Forum Moderators: open

Message Too Old, No Replies

STOPPING people from translating using Google

         

mrlumpy

7:39 am on Feb 14, 2003 (gmt 0)

10+ Year Member



Hello,

I'm happy with my placement in the Google search engine.

However, I would like to stop people from translating my pages from one language to another. This is made difficult because Google fetches the page for the user and then on-the-fly translates.

Is there a specific block of IP's I can block to prevent translating? Or will that also block the google spider and indexing (which I don't want to do).

The reason I ask is because I am prohibited from offering some of my content in languages other than English. Even though it is the user who ultimately translates the content using Google, I would like to stop them from doing so.
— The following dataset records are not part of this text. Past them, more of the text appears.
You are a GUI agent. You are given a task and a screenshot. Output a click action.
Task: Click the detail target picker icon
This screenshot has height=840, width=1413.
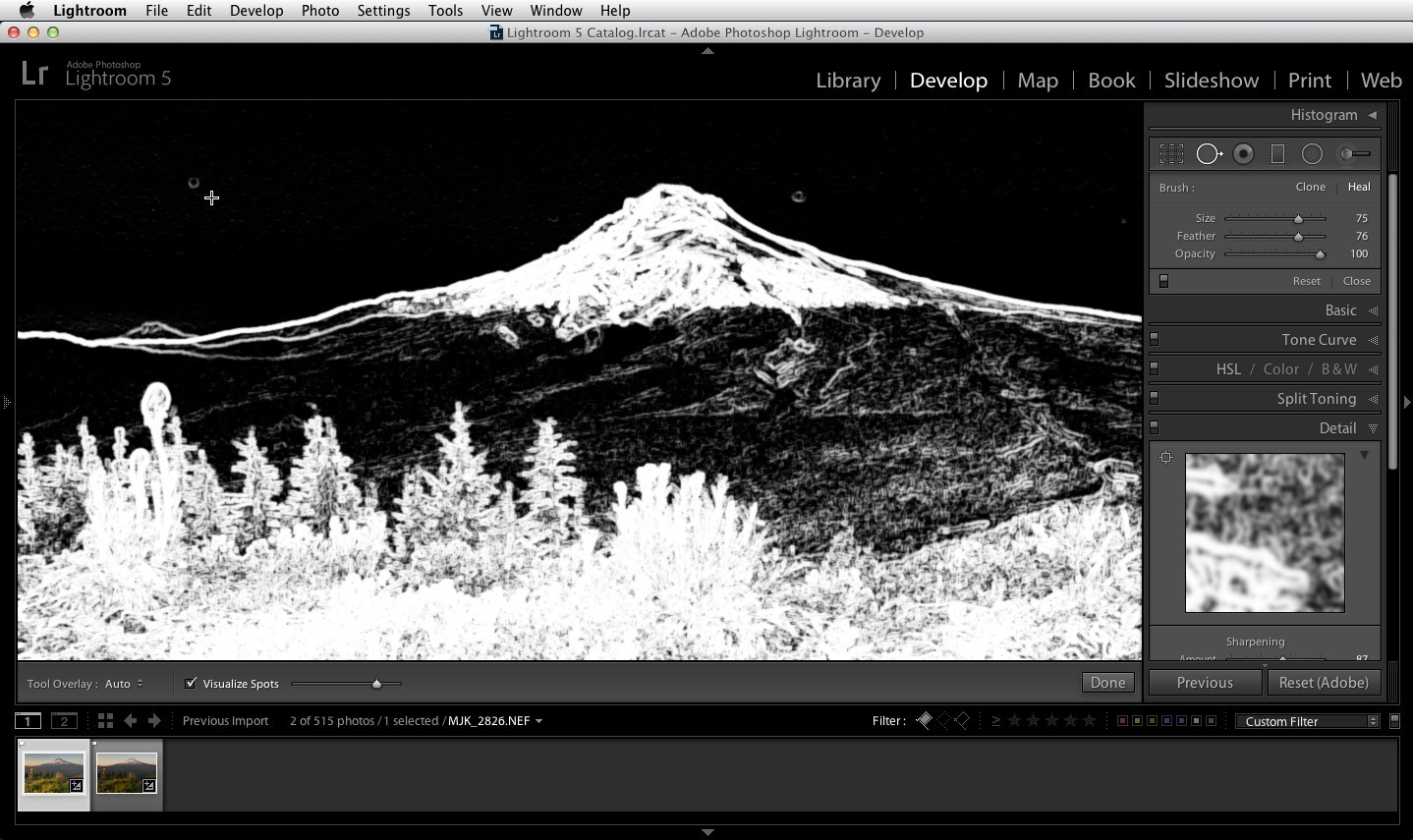click(x=1165, y=458)
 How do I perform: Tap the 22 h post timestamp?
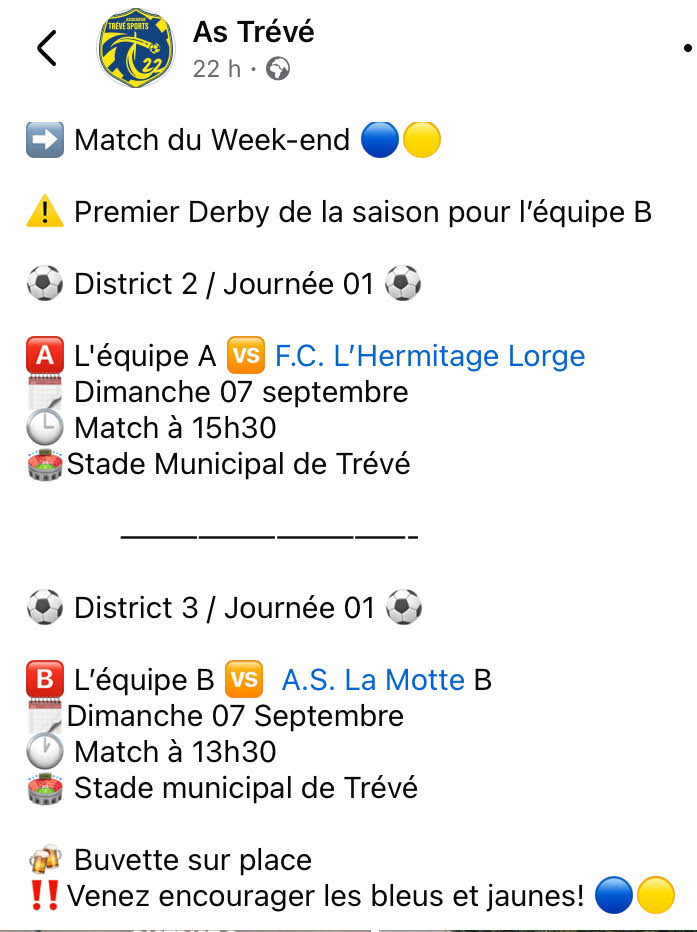[x=217, y=69]
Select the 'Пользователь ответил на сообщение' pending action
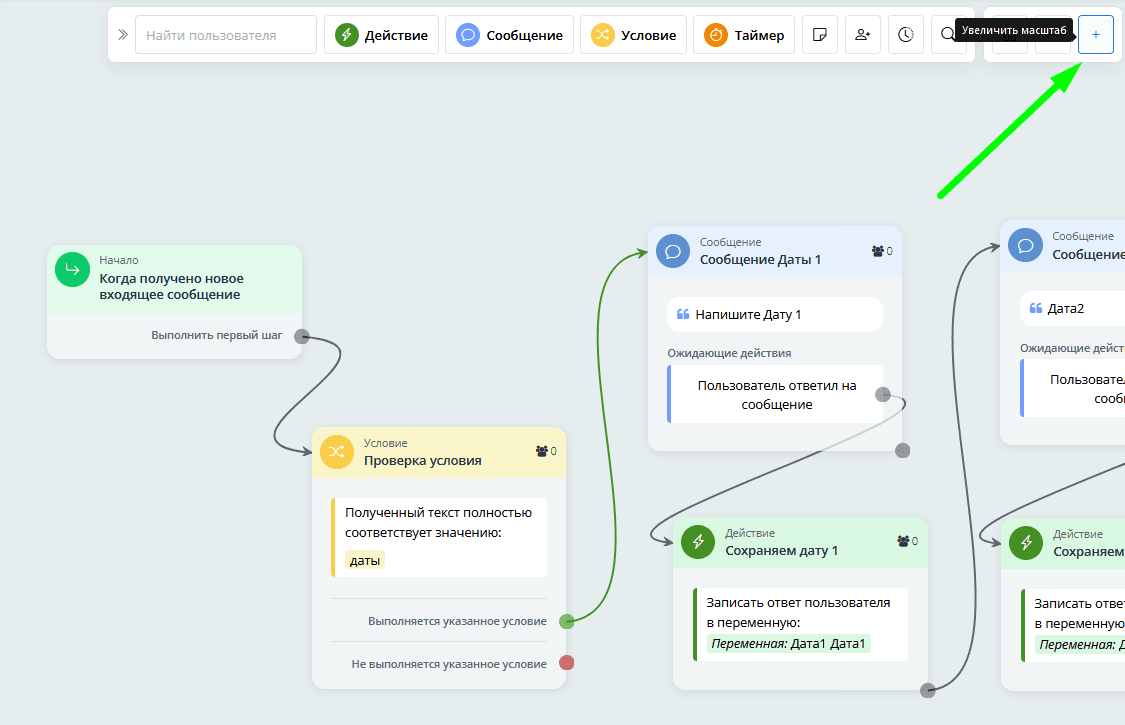The height and width of the screenshot is (725, 1125). point(776,395)
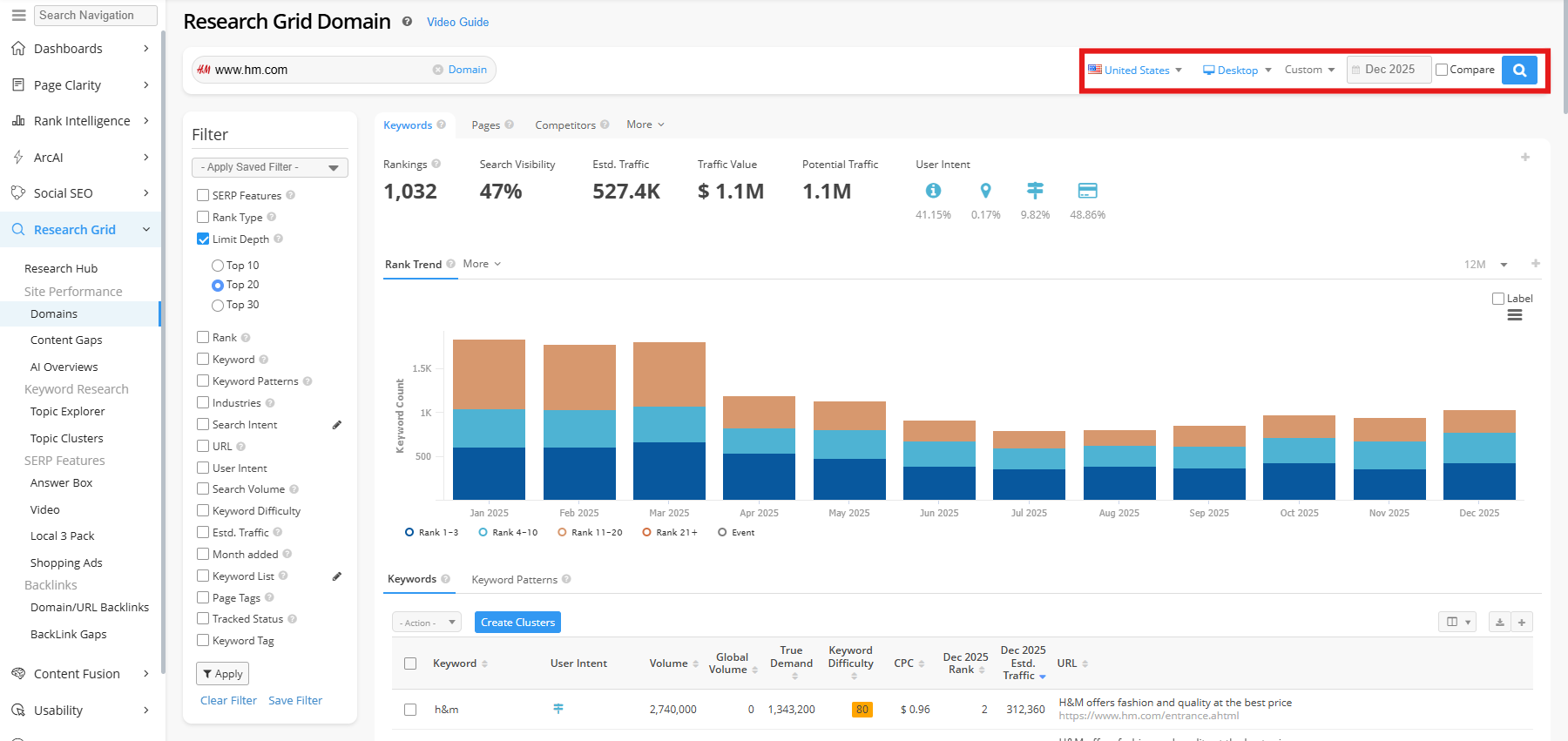Click the blue search magnifier button
Image resolution: width=1568 pixels, height=741 pixels.
point(1519,71)
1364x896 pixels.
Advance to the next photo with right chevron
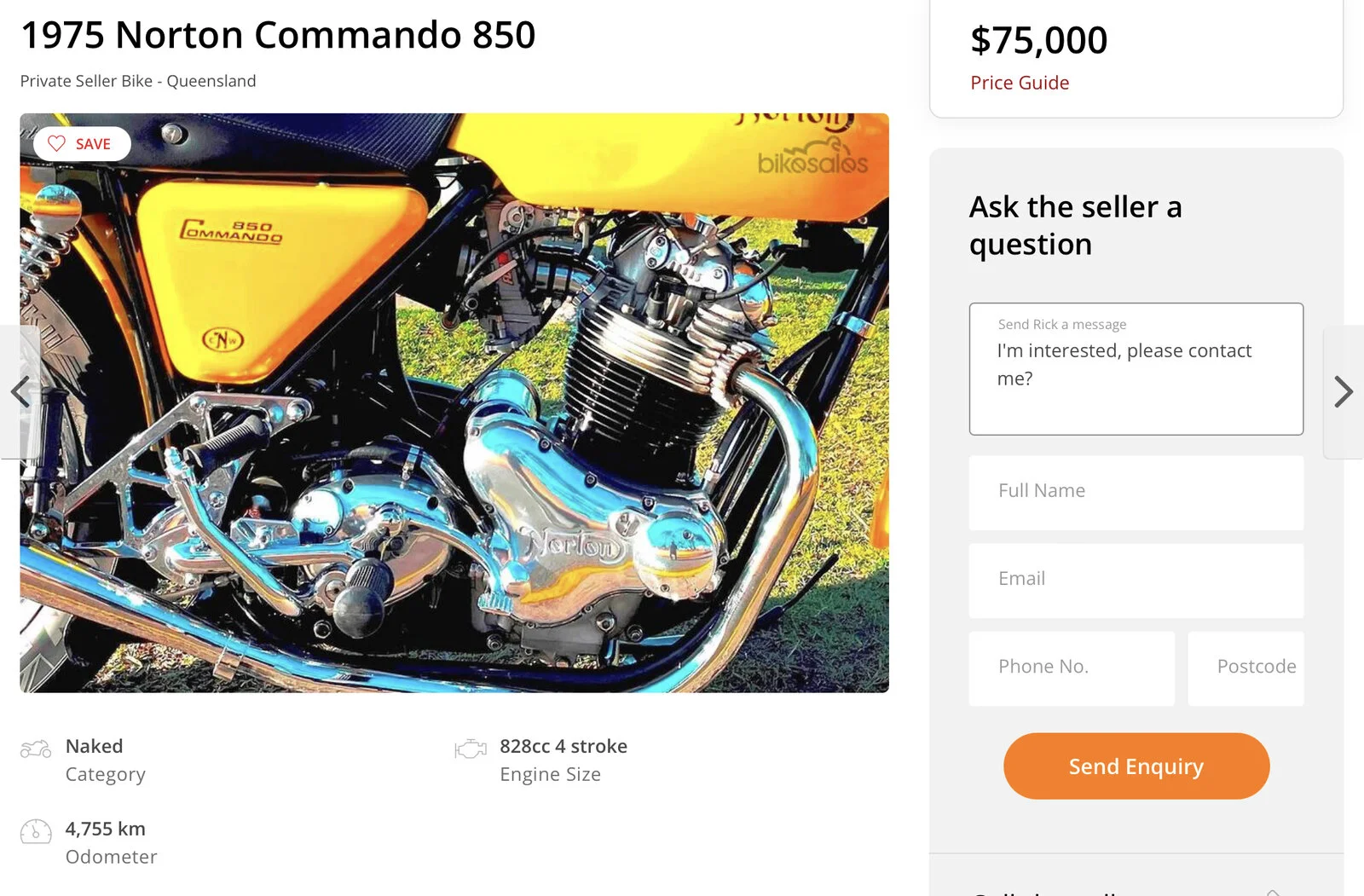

Thanks for your help in advance!

chiyo

8:15 am on Feb 14, 2003 (gmt 0)

WebmasterWorld Senior Member 10+ Year Member



interesting question. im interested in the answer too, but it may be more useful to take it up with your supplier and explain the problem. They may accept that is is impossible to do. As far as i know, all the web translation servics, at least the free one, are failry rough, and i dount whether a document trsnlated this way would in any way compete with one proffessionally translated.

piskie

8:44 am on Feb 14, 2003 (gmt 0)

10+ Year Member



There are many other translation tools both online and desktop. Even if you find a way to bar the Google translator, You cannot bar them all.

IMHO you are only offering the Text Content in its intended primary language as is your agreement. If the visitor uses a translation tool that is "Outside your Site" then it is equaly outside your control.

You should make your content supplier aware that the visitor will be able to language process the text content if they wish using whatever is their chosen tool and you have no assured way to prohibit this.

Good Luck with this one.

mrlumpy

9:12 am on Feb 14, 2003 (gmt 0)

10+ Year Member



chiyo, piskie,

Thanks for your responses!

Unfortunately, I am a bit stuck with this one.

Suffice to say the content provider has the ability to remove my license if he's unhappy, and the on-the-fly Google translations vex him (he's the one who brought it to my attention). He doesn't really see the subtle difference between Google doing the translating and me doing the translating. To him, clicking on a Google link to my site, and seeing it in Spanish, is not acceptable.

I'm going out of my mind trying to find a solution.

I really don't know what to do. I need this content, and I certainly can't ban Google. I wish I knew if Google just used a few IPs for translation. I really wish they offered a robots.txt or similar solution. sigh...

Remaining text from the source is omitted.